Huawei pierde interés en el mercado de EE.UU.

Tras múltiples presiones por parte del Congreso y la industria estadounidense, la multinacional china anunció un cambio en sus prioridades.

Las acusaciones de espionaje y las limitaciones a su expansión en el país del norte hicieron mella: Huawei, una de las multinacionales chinas líderes en la instalación de redes para telecomunicaciones y fabricante de teléfonos móviles, perdió la fe en el sueño americano. La prueba fue una declaración escueta de Eric Xu, su vicepresidente ejecutivo, al diario británico Financial Times: “Ya no estamos interesados en el mercado de Estados Unidos”.

Aún no son claros los alcances de esta decisión ni sus consecuencias, pero, debido al tamaño de la compañía, puede inferirse que serán de gigantescas proporciones. Desde su creación en 1988 en la ciudad portuaria de Shenzhen por un antiguo oficial del ejército chino, Huawei creció de forma tan acelerada que hoy es la principal fabricante de equipos de telecomunicaciones del mundo, que reportó ganancias cercanas a los US$35.000 millones en 2012 y ha expandido sus operaciones en más de 140 países.

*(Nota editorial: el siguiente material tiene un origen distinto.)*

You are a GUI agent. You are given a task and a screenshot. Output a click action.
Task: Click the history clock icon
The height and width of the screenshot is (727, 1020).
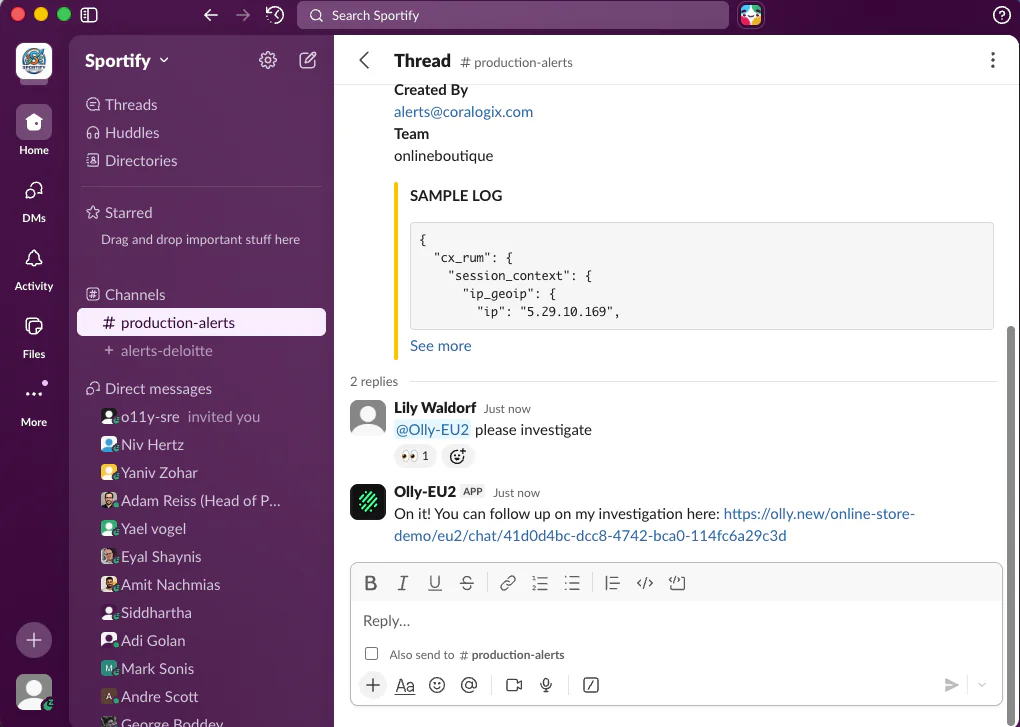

Y fue, precisamente, ese crecimiento acelerado el origen de sus problemas en Estados Unidos. En octubre pasado, el Comité de Inteligencia de la Cámara de Representantes de Estados Unidos reveló una investigación de 11 meses en el que señaló a Huawei (y a otras multinacionales chinas del sector, como ZTE) de representar un riesgo demasiado grande para el país. Su tesis es que la enorme influencia estatal china sobre sus operaciones y su gigantesco tamaño en el mercado estadounidense (vendió allí US$1.300 millones el año pasado) la dejan en una posición privilegiada para llevar a cabo tareas de espionaje industrial y militar.

Según sus hallazgos, apoyados en la labor de agencias de inteligencia y seguridad, los Reuters instalados por la empresa envían grandes paquetes de información con rumbo a China en la madrugada. La recomendación del Comité a las empresas estadounidenses, de no hacer negocios con Huawei, fue atendida de inmediato por Sprint, uno de los principales operadores del país, y su propietaria Softbank, quienes anunciaron la disminución de sus pedidos a Shenzhen.

Aparentemente, esa sería la gota que rebosó la paciencia de los ejecutivos chinos, quienes desde un principio rechazaron tajantemente las acusaciones de Washington. “No me malinterpreten: me encantaría seguir creciendo en Estados Unidos, pues es un mercado de alto valor agregado, pero tenemos que enfrentar la realidad. Nos centraremos en el resto del mundo, que es racionalmente muy grande y está creciendo significativamente”, le dijo Li Sanqi, vicepresidente tecnológico de Huawei, a la revista PC World.

Uno de sus principales focos de atención es China, donde el Gobierno busca expandir las redes y los servicios basados en tecnología LTE (también llamada 4G), en la cual la firma es un jugador estratégico a nivel mundial.